- [WORK INSTRUCTIONS]
Return the part of the listing that opens with the line containing "Given: Click the word SHIPPER! on the badge" and closes with the listing's final line, copied verbatim with both ends included.
▶
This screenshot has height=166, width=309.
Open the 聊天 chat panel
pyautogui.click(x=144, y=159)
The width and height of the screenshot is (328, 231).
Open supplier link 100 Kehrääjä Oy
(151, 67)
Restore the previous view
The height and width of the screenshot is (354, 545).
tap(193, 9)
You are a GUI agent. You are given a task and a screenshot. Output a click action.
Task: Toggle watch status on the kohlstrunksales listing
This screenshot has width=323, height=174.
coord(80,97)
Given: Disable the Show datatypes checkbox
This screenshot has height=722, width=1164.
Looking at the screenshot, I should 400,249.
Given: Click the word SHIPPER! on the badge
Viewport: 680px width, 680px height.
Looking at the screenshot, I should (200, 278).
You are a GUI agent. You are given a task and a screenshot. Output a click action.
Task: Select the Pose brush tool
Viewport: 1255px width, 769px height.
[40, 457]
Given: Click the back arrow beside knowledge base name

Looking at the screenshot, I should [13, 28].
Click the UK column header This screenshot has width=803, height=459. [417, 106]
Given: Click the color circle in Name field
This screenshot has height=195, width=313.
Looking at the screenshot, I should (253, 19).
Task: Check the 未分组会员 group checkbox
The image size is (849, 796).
◀
- [THE REPLY]
Given: Click the word SHIPPER! on the badge
Viewport: 680px width, 680px height.
Looking at the screenshot, I should (200, 278).
You are a GUI agent. You are given a task and a screenshot. Output a click action.
Task: Select the Pose brush tool
Viewport: 1255px width, 769px height.
[40, 457]
Given: Click the back arrow beside knowledge base name

Looking at the screenshot, I should [13, 28].
Click the UK column header This screenshot has width=803, height=459. [417, 106]
Given: Click the color circle in Name field
This screenshot has height=195, width=313.
Looking at the screenshot, I should (253, 19).
Task: Check the 未分组会员 group checkbox
The image size is (849, 796).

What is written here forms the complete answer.